Ecomondo, Gruppo Saviola protagonista dell’economia circolare

Ecomondo, Gruppo Saviola protagonista dell’economia circolare

Roma, 11 nov. (askanews) – Un incremento delle tonnellate di legno post consumo recuperate (+16%) rispetto all’anno precedente: è questo il dato che il Gruppo Saviola – azienda mantovana, con sede a Viadana, specializzata nel riciclo del legno post-consumo e leader nel settore dell’economia circolare – ha evidenziato in occasione della sua 23esima consecutiva partecipazione ad Ecomondo.

Il Gruppo Saviola dagli anni Novanta produce il Pannello Ecologico, prodotto realizzato interamente con legno di recupero, senza abbattere neppure un albero e che raggiunge, grazie agli investimenti in ricerca e sviluppo, un livello di assoluta eccellenza, con un processo di lavorazione del prodotto unico nel panorama internazionale.

Grazie a questo processo di upcycling – che permette di migliorare le performance del materiale di partenza, il Gruppo contribuisce concretamente alla salvaguardia delle foreste. Il Presidente del Gruppo Saviola, Alessandro Saviola:

“Questo incremento del 16% che abbiamo registrato nel flusso in ingresso del legno testimonia non tanto un incremento dei consumi che non vediamo ma un miglioramento della raccolta del legno in zone, come al Sud, dove negli anni scorsi non si era mai registrato un dato del genere. E’ un momento importante perchè segna veramente un miglioramento sul tema della raccolta”.

Realtà italiana con oltre 50 anni di storia alle spalle, Saviola è un sistema industriale integrato verticalmente e orizzontalmente capace di raggiungere numerosi primati nei diversi mercati in cui compete, sia per volumi di produzione sia per tecnologie adottate.
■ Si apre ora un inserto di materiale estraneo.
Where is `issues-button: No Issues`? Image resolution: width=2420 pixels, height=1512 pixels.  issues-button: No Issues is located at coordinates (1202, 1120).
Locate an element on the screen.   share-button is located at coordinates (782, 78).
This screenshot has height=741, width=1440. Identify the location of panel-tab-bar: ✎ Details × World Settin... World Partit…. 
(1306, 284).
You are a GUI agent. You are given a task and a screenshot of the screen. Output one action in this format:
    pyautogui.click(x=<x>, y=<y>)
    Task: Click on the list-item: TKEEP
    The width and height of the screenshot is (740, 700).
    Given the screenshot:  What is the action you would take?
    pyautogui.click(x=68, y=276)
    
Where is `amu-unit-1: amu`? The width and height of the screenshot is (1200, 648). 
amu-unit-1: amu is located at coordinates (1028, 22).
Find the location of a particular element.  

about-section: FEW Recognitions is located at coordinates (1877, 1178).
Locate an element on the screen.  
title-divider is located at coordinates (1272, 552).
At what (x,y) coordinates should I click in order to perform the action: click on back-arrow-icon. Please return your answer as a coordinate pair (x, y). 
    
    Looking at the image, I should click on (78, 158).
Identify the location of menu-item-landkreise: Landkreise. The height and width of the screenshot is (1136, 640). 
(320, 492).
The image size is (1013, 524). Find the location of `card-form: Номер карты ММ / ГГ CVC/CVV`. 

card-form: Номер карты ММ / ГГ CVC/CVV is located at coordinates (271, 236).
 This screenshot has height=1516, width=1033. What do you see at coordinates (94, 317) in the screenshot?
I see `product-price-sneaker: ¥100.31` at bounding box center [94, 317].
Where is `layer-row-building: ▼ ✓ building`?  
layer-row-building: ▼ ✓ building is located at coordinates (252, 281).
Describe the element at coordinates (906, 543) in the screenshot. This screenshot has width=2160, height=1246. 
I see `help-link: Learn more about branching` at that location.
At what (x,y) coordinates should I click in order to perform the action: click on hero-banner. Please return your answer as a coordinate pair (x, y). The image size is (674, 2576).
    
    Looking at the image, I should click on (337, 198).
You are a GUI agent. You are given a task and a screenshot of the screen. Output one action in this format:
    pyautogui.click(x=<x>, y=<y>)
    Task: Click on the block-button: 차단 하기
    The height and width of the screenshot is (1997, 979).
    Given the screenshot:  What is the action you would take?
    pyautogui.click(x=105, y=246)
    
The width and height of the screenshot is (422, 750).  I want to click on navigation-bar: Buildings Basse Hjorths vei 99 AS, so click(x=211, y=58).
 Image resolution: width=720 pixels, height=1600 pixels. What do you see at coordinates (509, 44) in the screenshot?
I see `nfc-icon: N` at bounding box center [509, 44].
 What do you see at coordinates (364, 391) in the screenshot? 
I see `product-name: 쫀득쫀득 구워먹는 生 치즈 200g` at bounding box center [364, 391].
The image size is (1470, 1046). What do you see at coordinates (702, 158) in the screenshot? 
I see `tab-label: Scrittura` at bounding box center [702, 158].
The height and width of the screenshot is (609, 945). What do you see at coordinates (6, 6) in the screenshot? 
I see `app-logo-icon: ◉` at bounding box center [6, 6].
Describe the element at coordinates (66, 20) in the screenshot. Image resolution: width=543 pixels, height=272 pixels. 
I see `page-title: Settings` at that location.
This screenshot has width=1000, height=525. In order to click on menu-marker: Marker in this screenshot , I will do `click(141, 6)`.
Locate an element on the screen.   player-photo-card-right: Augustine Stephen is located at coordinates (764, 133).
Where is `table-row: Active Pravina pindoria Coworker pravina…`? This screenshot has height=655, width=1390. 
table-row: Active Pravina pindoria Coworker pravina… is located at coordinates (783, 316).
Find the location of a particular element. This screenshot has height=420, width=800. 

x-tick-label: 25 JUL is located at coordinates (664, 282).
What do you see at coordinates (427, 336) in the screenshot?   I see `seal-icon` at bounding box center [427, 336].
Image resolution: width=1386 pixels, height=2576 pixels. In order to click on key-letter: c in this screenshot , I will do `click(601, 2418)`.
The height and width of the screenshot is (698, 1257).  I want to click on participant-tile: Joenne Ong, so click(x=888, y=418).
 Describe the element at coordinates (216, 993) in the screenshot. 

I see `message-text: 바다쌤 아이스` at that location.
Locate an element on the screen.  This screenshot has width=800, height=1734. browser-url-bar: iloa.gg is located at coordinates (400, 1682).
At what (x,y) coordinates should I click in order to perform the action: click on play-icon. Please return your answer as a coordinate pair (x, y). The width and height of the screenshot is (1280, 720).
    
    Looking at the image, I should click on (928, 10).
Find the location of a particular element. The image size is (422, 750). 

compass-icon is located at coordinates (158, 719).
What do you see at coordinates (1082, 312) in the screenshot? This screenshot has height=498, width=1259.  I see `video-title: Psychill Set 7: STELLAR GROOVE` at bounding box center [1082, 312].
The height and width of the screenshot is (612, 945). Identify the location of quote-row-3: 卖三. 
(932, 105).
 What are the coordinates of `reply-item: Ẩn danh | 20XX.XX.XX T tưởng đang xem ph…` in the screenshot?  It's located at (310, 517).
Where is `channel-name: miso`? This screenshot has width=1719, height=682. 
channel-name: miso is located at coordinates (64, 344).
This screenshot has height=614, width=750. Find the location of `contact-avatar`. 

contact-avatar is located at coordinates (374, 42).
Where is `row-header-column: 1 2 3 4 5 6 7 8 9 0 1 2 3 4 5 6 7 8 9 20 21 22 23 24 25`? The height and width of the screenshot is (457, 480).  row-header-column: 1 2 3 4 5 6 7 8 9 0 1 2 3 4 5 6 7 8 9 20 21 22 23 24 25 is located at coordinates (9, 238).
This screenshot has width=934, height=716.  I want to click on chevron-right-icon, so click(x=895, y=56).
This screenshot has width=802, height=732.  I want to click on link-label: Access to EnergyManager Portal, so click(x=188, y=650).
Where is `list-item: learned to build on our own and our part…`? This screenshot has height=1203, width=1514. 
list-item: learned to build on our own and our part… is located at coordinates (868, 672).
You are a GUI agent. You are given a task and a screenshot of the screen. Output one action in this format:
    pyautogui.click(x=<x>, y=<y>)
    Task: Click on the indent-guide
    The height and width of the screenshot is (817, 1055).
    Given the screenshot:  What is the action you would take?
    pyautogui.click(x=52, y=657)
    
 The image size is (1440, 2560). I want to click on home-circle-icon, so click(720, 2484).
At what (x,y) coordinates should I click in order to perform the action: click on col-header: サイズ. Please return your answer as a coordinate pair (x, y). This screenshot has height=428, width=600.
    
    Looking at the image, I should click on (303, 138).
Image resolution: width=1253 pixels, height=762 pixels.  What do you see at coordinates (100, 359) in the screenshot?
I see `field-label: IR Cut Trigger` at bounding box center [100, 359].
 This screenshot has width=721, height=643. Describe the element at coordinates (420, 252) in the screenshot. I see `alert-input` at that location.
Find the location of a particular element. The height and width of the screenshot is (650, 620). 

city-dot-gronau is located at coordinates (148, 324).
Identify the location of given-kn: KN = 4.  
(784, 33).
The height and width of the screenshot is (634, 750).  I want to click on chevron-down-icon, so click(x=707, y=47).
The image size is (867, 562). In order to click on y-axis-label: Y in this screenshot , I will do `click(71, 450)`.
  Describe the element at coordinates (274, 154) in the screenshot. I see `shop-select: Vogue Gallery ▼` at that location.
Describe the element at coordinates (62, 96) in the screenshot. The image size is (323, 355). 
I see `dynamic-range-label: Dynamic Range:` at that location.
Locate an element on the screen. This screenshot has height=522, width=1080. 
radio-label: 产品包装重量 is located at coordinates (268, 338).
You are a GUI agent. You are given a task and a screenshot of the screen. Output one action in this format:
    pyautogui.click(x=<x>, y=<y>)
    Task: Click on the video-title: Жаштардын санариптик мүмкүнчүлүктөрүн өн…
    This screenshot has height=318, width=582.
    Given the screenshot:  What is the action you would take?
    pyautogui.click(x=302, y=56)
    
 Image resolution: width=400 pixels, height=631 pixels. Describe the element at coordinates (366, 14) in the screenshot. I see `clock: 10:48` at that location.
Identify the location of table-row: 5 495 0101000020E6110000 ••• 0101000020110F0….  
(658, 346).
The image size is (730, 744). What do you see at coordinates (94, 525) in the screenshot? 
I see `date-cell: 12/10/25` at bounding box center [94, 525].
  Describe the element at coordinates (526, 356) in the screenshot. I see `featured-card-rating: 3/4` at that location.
Dal Pannello Ecologico, fiore all occhiello, oggi il Gruppo significa quattro Business Unit: Saviola, Sadepan, Composad e Saviolife operanti rispettivamente nei settori del legno, della chimica, della produzione di mobili in kit e nel “Life science”:

“Non abbiamo inventato un prodotto nuovo ma abbiamo inventato un modo nuovo di produrre pannelli. Siamo un gruppo integrato verticalmente quindi produciamo anche resine ureiche e melaminiche, fertilizzanti ecologici, tannino di castagno per la concia delle pelli e per l’alimentazione animale, quindi il gruppo ha differenziato negli anni le sue attività. E’ un gruppo internazionale che ha una presenza all’estero di circa il 40%”.

Qualche numero: 13 stabilimenti, 1 design center a Francoforte (Germania), oltre 1.400 dipendenti compresi quelli dislocati in Argentina e Belgio, oltre 600 milioni di euro di fatturato nel 2018. Ma anche più di 80 autotreni di proprietà per ritiro legno di riciclo e consegna del prodotto finito, 10.000 alberi salvati ogni giorno, oltre 1.200.000 tonnellate di legno riciclato ogni anno e più di 20 centri di racconta in Italia e in Europa.

Dati d’eccellenza, per un’azienda convinta che l’economia circolare sia l’unica possibile soluzione per un futuro sostenibile. Ancora il presidente Saviola:

“Sono fermamente convinto di sì, anche perchè parlando con i giovani vedo una sensibilità completamente diversa rispetto ai miei tempi. Sono convinto che anche questi dati che abbiamo registrato di incremento del flusso del legno e di miglioramento della raccolta sono il sintomo che qualcosa veramente è cambiata e che la direzione è quella giusta”.